Quindi è stata una scelta un pò azzardata questo passaggio artistico?
Proprio così. Avrei potuto fare la scelta più vantaggiosa continuando ad esibirmi nel vari club anche in Europa. Ma non avrei realizzato il mio sogno. Quindi “Stream” nasce da una scelta dettata da cuore, una sorta di scommessa. Inizialmente pensavo di non esserne capace ma alla fine sono molto contento del risultato.
Chi sono i musicisti con cui hai realizzato “Stream”?
Sono musicisti di Avellino con cui si è creata una sinergia da subito. Il bello del creare sound insieme è lo sviluppo di una amicizia. Sono tutti musicisti incredibili. Ci sono i due figli del sound engineer che suonano rispettivamente batteria e tastiere, Saverio Russo al basso, Eleonora Minichiello che canta con me nel brano “Il lungo addio”. La musica è l’arte dell’incontro per definizione. E ancora Alessandro Tomei che suon il sax in “Strade Perdute”

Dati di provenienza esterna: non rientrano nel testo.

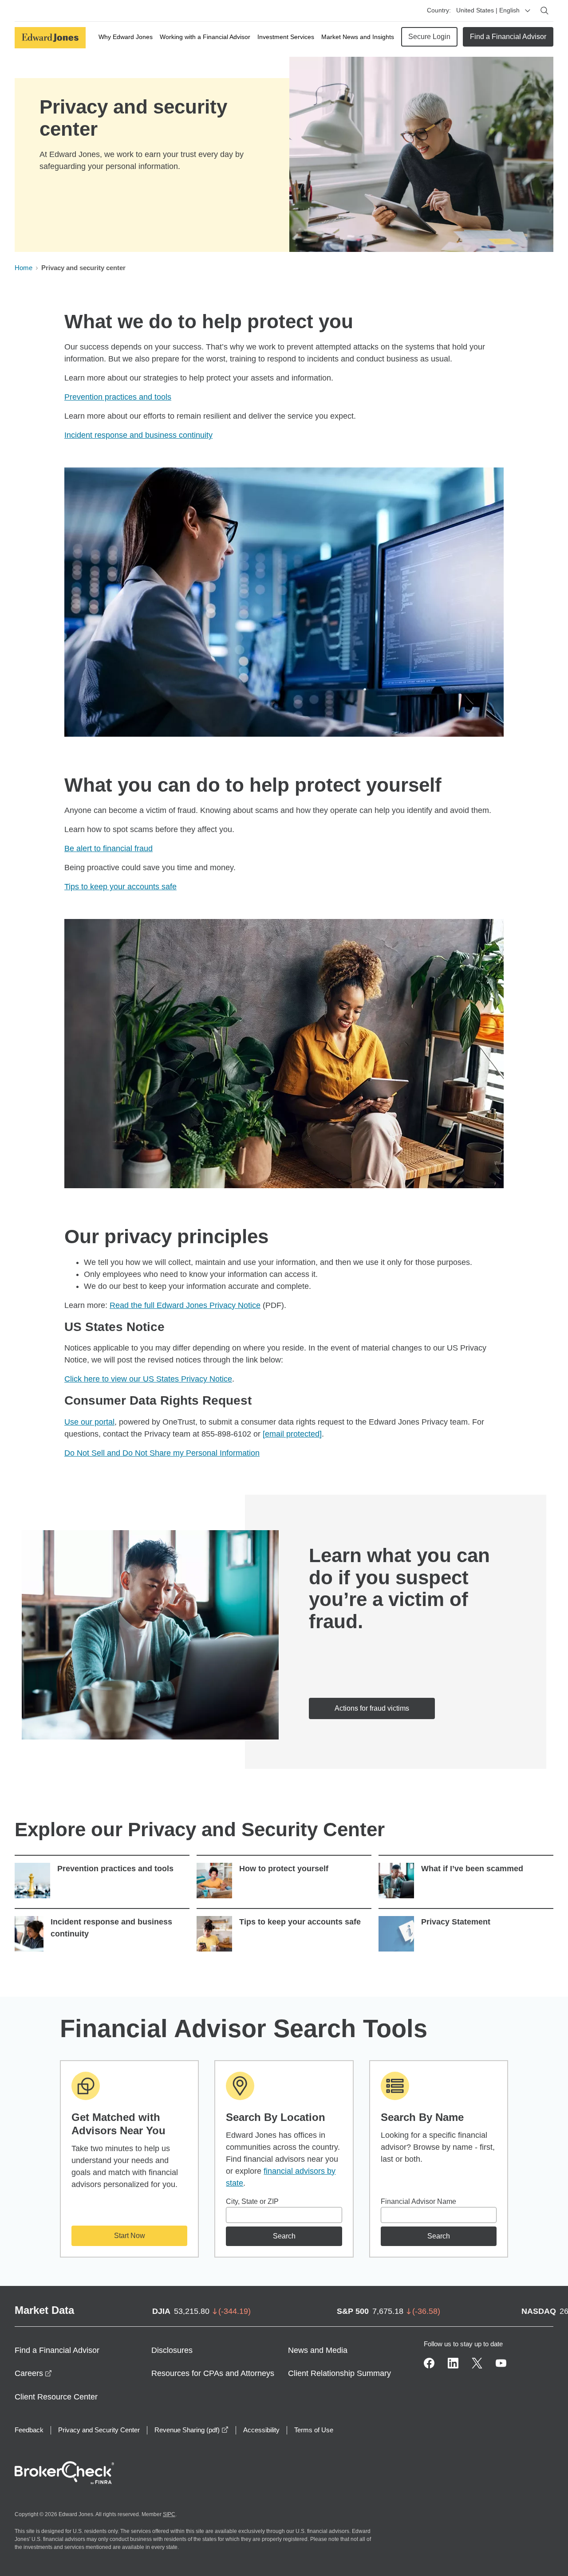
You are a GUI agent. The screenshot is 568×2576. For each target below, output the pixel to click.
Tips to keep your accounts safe (120, 886)
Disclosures (172, 2350)
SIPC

Se dovessi trovare un difetto sta nel fatto che i testi, pur affrontando temi sempre attuali, come in “Nell’attimo della realtà” o “Strade Perdute”, non mi arrivano diretti.
Ho fatto un gran lavoro di introspezione. Sicuramente i testi non sono chiari al primo ascolto. Diciamo che ha giocato l’ascolto quasi ossessivo del disco “Oltre” di Claudio Baglioni. Un’opera che nasconde un certo ermetismo per certi aspetti con immagini contrastanti e surreali. Personalmente mi piace mantenere un certo distacco e garantisco che la scrittura è nata spontaneamente e in maniera diretta e quasi incosciente.
Il tuo disco presenta una serie di generi che si incontrano in maniera equilibrata. Dalla world music che abbiamo citato fino al rock, al pop. Il brano “A presto” sembra rimandare alle composizioni di Michael Nyman. Secondo me fa parte della ricchezza di quella parte del Sud non solo partenopea, ricca di tante influenze.
Io sono di Avellino e quindi orgogliosamente Irpino, ma aldilà delle provenienze la Campania è ricca di influenze. Basta prendere i lavori di Enzo Avitabile, capolavori di un percorso di world music personale ma anche universale. E ancora Eugenio Bennato. E poi Pino Daniele, Napoli Centrale. Napoli è una città artistica e densa di contenuti. Una città che p sempre stata in fermento culturale in evoluzione continua.
Sono previsti dei live di presentazione del disco?
Eh si, questa sarebbe la ciliegina sulla torta. Ci stiamo provando. Siamo una formazione di sette persone. Contiamo di uscire per la fine dell’estate.